Data items:
*** Block opens ***

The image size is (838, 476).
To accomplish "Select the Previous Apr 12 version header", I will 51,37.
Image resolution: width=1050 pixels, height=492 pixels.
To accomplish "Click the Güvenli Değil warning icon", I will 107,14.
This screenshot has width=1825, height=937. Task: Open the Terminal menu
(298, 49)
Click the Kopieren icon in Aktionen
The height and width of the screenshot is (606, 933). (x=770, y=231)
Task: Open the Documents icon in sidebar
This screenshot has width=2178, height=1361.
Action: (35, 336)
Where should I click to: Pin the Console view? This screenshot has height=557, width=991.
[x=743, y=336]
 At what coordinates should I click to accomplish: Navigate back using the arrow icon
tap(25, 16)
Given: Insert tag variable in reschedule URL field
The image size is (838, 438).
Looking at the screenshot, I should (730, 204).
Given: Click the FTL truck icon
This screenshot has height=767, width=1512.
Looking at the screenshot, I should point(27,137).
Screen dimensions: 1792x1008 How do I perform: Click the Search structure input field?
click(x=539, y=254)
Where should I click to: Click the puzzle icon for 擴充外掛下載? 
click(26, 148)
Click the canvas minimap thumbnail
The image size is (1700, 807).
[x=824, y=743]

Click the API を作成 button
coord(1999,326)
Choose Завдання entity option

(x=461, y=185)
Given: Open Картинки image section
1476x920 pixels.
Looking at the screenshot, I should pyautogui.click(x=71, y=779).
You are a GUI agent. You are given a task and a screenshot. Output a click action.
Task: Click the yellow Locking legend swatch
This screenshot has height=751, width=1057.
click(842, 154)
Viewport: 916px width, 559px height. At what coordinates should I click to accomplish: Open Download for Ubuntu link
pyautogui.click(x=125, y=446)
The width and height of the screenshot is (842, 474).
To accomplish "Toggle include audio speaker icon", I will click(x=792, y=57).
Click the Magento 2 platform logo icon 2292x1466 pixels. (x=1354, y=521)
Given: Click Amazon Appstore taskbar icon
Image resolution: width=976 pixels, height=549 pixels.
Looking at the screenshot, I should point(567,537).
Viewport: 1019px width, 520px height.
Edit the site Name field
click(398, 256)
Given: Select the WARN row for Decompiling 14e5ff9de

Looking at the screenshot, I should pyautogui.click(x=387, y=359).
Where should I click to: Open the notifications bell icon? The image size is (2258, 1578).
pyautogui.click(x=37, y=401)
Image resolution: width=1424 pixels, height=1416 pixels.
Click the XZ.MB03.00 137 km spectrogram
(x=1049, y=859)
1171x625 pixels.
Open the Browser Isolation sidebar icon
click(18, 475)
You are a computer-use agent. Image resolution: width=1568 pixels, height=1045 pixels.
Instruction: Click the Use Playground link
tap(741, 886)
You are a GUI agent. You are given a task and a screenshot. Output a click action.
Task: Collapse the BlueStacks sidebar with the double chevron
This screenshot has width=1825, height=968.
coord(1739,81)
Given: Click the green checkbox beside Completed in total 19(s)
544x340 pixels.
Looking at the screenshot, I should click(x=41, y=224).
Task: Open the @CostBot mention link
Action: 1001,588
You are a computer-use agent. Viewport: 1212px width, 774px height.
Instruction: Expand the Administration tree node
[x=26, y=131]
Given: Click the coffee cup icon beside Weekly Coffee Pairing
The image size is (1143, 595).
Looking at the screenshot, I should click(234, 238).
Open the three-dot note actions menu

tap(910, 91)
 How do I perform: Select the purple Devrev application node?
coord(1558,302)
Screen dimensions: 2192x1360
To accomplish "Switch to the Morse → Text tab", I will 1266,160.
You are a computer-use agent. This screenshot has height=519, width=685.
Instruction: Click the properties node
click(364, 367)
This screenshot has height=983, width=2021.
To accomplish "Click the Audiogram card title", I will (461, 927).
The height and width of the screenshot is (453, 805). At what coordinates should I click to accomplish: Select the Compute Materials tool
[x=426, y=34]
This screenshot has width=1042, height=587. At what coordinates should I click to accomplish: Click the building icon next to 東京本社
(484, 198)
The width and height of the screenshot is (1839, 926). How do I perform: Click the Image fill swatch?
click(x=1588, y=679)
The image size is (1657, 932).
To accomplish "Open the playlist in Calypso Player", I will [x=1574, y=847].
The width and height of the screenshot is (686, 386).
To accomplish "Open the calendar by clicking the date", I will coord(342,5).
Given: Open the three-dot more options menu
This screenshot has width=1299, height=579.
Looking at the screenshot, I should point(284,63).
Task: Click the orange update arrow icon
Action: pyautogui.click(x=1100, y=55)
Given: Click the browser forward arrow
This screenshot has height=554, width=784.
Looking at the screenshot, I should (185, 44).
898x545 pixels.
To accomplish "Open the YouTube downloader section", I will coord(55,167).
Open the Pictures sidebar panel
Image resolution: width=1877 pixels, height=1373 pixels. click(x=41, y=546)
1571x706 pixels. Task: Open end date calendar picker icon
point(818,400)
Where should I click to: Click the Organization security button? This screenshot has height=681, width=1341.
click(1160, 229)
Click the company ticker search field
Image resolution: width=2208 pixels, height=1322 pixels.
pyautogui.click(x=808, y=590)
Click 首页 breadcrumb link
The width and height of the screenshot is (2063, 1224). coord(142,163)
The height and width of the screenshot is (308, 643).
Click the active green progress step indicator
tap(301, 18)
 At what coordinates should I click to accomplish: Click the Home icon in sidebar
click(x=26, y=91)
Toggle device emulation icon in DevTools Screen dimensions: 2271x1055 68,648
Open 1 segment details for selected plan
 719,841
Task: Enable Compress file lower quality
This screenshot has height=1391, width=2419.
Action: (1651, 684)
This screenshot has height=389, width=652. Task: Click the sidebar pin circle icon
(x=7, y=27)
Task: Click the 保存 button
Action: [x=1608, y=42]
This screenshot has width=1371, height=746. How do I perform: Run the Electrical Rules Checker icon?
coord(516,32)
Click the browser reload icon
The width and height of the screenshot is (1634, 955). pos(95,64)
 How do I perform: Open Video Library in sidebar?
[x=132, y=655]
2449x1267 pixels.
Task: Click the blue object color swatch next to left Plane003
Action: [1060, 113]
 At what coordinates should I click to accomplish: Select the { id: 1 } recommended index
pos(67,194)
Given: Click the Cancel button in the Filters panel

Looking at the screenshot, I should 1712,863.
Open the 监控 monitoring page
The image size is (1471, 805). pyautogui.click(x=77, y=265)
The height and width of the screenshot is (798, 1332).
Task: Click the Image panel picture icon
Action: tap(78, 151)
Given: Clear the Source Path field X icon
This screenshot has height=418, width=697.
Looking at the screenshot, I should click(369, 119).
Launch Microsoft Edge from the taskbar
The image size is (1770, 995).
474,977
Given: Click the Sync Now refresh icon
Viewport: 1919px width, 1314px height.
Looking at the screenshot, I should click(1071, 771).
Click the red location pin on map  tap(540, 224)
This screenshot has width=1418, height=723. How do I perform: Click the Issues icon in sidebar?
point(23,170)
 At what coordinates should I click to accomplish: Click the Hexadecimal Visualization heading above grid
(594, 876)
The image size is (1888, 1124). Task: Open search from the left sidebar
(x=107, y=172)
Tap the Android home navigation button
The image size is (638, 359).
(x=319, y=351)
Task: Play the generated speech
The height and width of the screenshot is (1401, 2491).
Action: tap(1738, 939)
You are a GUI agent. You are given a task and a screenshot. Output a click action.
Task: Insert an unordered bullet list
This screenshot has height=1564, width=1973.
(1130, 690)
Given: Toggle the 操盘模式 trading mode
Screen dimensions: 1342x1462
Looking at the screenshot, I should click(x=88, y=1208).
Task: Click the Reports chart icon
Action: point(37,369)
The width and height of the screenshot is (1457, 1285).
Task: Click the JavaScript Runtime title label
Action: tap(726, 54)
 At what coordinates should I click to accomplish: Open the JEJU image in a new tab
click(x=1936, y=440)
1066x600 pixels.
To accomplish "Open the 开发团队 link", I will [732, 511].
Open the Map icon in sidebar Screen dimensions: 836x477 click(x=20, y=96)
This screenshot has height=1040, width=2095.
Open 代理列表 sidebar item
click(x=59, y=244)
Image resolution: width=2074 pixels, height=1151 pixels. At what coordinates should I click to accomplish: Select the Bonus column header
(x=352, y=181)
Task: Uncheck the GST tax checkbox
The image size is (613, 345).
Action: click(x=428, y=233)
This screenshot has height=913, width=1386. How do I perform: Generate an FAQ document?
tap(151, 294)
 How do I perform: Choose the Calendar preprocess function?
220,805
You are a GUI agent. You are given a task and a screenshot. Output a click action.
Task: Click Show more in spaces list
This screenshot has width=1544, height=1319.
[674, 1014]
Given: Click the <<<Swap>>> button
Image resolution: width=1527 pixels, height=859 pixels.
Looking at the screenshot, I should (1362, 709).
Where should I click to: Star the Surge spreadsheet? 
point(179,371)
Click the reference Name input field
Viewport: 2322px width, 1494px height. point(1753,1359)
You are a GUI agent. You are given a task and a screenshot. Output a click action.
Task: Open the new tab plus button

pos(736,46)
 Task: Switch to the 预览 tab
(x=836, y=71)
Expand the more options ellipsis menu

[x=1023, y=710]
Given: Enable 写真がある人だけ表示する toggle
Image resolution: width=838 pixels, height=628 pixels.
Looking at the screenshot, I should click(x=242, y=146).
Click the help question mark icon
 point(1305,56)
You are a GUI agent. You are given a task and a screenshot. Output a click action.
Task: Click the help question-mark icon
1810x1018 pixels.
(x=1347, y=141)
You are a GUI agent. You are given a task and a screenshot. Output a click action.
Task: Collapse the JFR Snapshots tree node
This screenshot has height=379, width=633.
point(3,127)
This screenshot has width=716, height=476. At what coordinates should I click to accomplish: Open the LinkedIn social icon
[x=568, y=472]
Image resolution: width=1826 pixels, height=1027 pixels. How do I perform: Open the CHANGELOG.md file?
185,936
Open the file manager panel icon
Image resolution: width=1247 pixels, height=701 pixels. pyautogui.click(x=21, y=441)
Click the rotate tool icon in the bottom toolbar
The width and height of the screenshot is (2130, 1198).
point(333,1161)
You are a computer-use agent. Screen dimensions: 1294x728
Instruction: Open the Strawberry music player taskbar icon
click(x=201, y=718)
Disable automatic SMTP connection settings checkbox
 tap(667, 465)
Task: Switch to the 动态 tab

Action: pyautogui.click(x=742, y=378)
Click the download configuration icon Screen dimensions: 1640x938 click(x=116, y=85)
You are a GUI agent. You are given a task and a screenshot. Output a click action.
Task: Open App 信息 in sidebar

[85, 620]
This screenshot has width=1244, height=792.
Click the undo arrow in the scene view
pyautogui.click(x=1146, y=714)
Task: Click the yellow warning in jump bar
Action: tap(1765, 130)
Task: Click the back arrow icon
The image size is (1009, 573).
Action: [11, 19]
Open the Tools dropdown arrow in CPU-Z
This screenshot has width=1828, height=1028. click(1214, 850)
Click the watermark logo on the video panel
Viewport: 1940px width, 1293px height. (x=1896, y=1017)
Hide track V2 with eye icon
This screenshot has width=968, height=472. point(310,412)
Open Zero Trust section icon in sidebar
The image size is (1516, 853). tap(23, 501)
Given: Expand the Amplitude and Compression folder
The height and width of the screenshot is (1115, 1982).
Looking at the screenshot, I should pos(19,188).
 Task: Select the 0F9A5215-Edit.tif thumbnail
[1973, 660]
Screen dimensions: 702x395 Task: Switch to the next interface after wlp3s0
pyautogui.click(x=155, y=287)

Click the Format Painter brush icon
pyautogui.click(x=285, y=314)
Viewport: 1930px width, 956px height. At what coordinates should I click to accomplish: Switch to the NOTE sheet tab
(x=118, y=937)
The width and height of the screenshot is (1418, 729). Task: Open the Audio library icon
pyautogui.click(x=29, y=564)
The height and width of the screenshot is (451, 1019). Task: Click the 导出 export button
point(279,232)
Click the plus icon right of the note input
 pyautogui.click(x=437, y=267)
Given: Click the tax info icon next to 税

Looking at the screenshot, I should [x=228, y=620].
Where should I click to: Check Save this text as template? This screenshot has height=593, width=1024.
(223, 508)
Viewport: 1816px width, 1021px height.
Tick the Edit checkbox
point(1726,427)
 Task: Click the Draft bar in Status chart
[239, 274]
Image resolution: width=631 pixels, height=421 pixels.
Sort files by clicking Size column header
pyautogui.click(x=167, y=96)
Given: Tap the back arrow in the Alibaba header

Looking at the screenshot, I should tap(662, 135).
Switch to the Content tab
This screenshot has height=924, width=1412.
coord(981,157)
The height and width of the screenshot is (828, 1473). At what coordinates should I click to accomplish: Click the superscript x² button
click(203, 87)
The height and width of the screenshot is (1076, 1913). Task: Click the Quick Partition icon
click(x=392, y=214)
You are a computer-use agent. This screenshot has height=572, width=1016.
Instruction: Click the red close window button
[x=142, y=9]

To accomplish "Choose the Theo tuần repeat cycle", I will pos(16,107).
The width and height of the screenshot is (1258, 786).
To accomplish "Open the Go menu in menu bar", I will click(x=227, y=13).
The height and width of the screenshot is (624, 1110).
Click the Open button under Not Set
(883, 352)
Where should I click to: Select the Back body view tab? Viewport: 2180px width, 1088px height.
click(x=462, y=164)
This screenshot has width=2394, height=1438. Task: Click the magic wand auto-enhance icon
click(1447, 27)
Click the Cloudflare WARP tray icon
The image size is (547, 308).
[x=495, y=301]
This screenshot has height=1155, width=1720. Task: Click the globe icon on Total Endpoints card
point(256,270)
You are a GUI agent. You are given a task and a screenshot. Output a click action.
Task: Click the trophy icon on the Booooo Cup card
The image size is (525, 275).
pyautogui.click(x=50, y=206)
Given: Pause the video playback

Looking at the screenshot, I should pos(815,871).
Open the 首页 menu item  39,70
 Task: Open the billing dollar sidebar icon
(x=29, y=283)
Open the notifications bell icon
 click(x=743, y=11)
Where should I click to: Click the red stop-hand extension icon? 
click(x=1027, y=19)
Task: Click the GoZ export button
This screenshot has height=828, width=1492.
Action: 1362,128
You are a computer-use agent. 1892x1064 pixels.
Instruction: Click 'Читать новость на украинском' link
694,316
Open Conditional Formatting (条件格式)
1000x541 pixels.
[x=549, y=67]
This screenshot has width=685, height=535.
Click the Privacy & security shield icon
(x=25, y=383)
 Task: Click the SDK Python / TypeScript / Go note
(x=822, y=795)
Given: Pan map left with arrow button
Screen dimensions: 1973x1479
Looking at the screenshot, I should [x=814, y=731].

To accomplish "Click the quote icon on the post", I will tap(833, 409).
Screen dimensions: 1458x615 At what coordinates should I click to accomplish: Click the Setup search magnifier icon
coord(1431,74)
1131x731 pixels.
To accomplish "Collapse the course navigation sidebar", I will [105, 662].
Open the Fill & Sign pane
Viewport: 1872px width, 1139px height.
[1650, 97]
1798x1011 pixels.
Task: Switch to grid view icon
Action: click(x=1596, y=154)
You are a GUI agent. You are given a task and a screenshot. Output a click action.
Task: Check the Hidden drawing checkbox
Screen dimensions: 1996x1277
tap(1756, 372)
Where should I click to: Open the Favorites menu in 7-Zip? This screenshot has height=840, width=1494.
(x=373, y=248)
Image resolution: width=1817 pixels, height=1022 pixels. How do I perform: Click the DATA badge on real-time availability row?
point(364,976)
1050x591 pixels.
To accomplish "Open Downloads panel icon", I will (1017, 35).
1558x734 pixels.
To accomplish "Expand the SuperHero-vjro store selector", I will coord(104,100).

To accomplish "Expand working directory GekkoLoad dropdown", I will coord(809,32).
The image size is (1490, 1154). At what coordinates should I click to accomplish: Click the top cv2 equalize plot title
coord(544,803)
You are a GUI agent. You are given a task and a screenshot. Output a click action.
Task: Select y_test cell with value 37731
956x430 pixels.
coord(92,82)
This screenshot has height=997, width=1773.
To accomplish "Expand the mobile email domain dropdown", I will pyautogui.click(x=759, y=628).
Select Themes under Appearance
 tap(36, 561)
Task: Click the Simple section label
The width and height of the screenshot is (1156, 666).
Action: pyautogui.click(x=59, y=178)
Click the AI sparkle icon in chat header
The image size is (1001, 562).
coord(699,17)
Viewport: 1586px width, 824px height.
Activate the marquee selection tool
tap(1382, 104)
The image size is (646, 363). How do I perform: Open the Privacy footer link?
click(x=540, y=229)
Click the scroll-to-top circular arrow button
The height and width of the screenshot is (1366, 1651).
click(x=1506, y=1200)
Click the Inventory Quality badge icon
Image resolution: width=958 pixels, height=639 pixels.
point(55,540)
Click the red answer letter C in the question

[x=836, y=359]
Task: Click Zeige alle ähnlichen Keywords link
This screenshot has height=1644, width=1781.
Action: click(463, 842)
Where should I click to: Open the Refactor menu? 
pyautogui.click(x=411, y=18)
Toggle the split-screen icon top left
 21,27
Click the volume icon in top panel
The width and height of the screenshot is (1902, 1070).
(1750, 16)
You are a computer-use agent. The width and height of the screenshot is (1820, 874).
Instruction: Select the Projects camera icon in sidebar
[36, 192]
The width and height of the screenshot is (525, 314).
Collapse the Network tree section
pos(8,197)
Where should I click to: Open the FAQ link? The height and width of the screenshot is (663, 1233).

*** Block closes ***

> **EXERCISE INSTRUCTIONS**:
Check each line above for "navigation" and please state only how many have it.

> **ANSWER SPACE**:
2